My boy. . .forever 16. . .stuck in time. . .never moving forward on this earthly plane. I see your brothers, cousins, friends and classmates moving forward onto the next phase of life, but you will be forever a teenager on the brink of manhood.
The concept of time for a mother whose child has left this earth is filled with emotions that can be difficult to understand. I want time to stop—how dare life continue without you. Yet, I want it to move quickly forward for the days without you rip through my broken heart.
With each passing year, the missing gets worse, different, it is now part of my core. The memories become harder to hold onto and I’m just so tired. Tired in a bone weary way that is impossible to describe, yet filled with an almost frantic energy because I fear if I stop I may never move forward again.

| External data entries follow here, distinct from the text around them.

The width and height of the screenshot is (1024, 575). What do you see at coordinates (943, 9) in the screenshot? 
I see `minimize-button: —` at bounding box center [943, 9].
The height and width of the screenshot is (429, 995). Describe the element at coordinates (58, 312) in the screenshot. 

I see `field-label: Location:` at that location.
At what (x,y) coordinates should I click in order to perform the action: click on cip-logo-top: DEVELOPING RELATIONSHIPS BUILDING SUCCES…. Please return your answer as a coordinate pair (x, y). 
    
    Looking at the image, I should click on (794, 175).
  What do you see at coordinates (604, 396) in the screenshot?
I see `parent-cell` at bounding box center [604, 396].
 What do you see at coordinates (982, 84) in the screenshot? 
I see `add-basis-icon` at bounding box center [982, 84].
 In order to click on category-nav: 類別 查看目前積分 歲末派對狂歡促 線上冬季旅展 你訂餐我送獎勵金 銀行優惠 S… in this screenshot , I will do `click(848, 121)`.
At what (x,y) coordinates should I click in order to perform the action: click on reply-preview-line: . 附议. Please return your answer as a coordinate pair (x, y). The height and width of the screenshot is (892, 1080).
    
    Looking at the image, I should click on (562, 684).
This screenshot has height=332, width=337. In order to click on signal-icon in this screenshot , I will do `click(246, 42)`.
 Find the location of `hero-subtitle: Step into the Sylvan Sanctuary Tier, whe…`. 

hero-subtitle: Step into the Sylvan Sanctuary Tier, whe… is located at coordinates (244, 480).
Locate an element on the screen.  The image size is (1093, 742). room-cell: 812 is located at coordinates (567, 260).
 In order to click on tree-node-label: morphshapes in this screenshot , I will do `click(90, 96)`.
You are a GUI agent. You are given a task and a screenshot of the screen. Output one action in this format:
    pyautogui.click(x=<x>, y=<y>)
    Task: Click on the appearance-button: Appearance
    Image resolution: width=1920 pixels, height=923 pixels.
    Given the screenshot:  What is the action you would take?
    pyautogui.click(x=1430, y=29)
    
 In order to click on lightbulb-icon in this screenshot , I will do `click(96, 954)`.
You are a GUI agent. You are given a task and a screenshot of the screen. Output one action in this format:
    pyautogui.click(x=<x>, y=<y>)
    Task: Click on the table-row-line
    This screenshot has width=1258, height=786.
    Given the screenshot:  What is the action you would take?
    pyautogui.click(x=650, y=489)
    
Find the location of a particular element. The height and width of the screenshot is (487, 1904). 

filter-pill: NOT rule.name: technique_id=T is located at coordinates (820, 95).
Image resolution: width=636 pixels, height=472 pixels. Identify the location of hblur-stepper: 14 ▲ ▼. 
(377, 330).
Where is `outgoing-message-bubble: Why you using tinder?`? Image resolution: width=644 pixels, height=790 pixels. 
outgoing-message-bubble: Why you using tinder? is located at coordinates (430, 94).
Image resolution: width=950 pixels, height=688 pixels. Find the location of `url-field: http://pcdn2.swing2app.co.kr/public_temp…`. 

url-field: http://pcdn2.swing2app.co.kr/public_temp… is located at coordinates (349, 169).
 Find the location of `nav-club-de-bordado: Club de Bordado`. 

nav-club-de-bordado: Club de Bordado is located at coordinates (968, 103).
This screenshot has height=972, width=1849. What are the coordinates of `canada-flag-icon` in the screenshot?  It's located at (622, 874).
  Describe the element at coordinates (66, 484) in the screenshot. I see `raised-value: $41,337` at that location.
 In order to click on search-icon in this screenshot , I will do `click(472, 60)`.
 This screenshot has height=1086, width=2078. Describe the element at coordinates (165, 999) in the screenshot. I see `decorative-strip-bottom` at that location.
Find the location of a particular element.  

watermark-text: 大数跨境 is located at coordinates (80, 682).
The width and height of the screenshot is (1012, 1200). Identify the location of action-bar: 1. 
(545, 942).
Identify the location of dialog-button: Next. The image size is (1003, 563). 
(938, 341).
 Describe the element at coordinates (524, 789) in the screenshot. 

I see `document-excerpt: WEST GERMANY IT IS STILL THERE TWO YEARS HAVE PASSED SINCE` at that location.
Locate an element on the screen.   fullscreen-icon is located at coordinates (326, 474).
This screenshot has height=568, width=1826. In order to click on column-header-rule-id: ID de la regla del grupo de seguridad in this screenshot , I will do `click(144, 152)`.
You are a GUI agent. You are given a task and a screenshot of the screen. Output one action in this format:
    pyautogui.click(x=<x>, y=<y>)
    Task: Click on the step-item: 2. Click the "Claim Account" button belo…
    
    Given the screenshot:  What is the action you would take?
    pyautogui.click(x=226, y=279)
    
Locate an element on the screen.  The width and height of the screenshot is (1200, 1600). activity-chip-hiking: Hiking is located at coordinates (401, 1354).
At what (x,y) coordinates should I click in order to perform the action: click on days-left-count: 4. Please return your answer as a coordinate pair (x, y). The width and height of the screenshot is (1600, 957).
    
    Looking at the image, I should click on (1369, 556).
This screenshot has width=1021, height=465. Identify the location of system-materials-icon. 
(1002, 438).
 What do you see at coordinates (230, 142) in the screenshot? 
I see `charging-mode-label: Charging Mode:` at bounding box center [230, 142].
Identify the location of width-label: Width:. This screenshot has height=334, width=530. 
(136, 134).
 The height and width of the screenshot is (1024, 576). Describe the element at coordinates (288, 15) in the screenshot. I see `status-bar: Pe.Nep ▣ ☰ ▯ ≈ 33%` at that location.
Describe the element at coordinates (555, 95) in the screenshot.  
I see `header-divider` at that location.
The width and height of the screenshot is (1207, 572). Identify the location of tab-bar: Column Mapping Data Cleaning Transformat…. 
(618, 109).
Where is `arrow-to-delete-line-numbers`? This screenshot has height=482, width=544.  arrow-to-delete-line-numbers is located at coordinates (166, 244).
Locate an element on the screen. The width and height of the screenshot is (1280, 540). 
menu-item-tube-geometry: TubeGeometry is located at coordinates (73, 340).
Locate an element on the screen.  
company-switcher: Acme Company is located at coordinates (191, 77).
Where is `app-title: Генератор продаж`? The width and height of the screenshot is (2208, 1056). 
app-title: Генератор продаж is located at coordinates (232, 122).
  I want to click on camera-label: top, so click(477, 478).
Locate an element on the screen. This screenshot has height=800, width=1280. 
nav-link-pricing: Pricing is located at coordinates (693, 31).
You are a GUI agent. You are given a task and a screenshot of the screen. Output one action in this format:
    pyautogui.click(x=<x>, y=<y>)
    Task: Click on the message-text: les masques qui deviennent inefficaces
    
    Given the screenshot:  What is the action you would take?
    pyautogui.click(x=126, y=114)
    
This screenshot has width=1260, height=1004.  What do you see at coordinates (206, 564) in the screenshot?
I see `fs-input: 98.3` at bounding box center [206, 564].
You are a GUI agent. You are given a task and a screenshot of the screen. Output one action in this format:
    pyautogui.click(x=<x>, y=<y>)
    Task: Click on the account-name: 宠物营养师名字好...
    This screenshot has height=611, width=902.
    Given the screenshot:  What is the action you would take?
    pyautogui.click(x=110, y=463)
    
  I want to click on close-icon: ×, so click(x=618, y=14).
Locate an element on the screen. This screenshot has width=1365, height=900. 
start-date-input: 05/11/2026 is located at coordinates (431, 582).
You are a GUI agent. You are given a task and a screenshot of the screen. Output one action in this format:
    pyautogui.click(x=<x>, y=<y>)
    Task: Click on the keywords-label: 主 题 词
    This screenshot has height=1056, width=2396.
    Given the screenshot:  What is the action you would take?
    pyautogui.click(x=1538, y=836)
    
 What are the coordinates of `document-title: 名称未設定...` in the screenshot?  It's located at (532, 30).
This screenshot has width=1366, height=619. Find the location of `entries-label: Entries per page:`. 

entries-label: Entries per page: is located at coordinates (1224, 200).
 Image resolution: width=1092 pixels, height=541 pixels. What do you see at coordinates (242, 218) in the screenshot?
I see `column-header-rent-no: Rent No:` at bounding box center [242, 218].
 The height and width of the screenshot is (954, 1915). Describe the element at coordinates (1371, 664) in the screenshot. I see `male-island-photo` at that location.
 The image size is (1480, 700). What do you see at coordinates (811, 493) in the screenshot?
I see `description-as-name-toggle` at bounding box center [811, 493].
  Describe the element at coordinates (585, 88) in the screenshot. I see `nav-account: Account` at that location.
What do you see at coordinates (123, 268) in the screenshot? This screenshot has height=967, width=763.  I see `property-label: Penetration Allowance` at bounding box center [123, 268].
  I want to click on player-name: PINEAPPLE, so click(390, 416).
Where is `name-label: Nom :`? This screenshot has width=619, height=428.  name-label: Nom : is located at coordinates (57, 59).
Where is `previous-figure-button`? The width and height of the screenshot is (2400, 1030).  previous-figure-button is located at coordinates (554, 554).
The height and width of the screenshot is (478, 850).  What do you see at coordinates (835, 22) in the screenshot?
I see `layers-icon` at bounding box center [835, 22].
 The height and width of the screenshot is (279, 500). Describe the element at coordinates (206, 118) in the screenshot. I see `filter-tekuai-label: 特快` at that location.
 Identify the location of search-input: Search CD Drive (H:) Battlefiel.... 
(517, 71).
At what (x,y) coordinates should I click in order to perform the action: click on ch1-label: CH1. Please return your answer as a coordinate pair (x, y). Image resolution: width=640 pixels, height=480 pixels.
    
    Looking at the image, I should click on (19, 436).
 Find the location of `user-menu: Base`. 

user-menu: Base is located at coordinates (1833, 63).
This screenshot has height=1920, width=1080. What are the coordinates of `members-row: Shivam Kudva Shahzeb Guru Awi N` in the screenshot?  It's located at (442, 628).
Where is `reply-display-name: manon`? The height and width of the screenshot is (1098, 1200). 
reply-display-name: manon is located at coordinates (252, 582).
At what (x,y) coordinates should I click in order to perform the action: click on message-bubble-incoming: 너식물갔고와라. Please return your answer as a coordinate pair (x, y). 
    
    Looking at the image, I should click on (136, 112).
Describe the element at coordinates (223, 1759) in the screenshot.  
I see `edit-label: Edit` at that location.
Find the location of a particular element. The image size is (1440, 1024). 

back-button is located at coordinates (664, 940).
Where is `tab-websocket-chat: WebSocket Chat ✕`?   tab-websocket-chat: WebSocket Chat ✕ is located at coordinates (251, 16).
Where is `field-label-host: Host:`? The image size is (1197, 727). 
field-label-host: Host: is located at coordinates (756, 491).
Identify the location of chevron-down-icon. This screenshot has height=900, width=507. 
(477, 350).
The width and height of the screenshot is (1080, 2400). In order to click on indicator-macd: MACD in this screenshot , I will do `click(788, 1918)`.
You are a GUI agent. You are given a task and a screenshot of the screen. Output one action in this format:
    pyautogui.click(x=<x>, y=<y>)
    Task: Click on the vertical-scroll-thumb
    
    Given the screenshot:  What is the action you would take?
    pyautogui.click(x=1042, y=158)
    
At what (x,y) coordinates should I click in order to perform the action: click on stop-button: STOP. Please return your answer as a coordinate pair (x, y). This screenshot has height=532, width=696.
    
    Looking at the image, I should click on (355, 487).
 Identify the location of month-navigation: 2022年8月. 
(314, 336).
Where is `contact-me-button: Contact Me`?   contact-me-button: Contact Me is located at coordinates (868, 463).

You remain front and center in my heart and in my mind. I feel you with me every minute of everyday. Just as I once carried you in my womb, I now carry you in my heart—forever and always.
Today marks the day of your birth. A day I celebrate with every bit of my being. My soul rejoices in the gift that is you as you continue to leave your mark through the lessons you left us, and the lessons you continue to teach.
Happy, happy birthday T.J. May you be filled with joy and peace and a knowledge that you are loved—forever and always, to the moon and back and then so much more than that. Love never ends and neither do you T. And that love continues to grow. We have been lifted and carried by your love and the love of everyone around us. It is amazing, awe inspiring and a miracle to behold. Love really is all you need.